╭──
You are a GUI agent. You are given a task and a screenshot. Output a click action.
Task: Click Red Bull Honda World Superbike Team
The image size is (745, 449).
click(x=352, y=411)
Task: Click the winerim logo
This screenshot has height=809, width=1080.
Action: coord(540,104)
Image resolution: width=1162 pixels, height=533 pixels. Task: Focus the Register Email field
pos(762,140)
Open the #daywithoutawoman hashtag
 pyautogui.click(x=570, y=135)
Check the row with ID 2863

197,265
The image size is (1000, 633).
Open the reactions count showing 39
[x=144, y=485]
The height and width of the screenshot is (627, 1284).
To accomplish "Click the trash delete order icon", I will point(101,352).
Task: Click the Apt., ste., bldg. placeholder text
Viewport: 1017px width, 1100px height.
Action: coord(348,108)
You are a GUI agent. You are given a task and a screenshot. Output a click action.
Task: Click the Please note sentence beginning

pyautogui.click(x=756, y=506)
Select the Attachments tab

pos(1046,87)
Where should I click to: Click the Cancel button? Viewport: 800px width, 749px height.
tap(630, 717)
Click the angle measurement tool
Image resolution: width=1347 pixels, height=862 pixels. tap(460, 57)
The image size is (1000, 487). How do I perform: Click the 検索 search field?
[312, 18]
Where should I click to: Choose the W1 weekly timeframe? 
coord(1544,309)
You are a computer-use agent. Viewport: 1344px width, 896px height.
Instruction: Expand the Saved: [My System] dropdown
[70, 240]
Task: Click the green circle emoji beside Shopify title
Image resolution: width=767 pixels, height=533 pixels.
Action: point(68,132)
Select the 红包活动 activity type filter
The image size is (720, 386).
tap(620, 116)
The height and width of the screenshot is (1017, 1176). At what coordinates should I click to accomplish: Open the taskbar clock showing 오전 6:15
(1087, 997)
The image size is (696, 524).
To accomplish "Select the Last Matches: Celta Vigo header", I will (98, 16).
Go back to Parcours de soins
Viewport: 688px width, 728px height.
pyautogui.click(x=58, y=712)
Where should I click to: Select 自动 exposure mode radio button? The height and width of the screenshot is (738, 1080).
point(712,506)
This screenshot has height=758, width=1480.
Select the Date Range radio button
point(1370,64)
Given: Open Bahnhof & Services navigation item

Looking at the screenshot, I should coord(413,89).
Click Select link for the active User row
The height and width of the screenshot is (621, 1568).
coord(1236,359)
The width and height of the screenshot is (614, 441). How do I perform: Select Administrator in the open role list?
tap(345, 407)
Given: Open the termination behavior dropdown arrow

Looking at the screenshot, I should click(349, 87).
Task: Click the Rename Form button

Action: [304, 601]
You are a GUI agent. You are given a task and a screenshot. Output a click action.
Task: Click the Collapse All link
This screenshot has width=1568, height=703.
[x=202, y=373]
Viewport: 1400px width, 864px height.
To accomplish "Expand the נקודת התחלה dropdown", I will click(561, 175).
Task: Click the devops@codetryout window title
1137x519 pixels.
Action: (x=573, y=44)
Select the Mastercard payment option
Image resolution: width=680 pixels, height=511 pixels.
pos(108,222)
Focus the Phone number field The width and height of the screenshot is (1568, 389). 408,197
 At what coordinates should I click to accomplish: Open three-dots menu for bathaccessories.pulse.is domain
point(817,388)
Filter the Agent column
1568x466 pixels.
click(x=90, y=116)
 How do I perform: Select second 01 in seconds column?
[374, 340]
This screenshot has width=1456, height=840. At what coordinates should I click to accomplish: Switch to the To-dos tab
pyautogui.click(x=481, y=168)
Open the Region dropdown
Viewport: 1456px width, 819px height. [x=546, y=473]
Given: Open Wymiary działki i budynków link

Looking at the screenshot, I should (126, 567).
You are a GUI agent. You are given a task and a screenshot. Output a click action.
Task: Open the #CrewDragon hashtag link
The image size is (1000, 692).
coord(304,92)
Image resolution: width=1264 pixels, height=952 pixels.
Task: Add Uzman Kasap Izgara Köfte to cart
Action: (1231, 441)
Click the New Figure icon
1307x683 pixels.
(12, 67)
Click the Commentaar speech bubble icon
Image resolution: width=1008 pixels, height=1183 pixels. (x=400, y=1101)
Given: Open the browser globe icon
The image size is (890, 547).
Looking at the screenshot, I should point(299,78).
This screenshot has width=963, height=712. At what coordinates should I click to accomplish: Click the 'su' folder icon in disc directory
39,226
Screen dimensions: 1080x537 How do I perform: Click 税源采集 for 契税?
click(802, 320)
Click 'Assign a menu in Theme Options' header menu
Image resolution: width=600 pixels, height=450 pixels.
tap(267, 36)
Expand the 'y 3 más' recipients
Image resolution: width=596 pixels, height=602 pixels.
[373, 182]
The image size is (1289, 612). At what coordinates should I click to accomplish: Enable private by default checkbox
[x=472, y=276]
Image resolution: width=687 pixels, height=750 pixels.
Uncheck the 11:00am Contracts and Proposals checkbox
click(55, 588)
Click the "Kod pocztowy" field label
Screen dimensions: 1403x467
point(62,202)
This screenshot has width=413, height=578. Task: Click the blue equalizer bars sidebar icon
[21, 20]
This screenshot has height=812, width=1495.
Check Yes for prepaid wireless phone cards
╰──
TASK INSTRUCTIONS:
Please report each line of the listing above that contains the string "This", treating uppercase and lowercase as different.

FULL OUTPUT:
This screenshot has height=809, width=1080.
This screenshot has height=758, width=1480.
This screenshot has width=1568, height=703.
This screenshot has width=1456, height=840. At what coordinates should I click to accomplish: Switch to the To-dos tab
This screenshot has width=963, height=712. At what coordinates should I click to accomplish: Click the 'su' folder icon in disc directory
This screenshot has width=413, height=578. Task: Click the blue equalizer bars sidebar icon
This screenshot has height=812, width=1495.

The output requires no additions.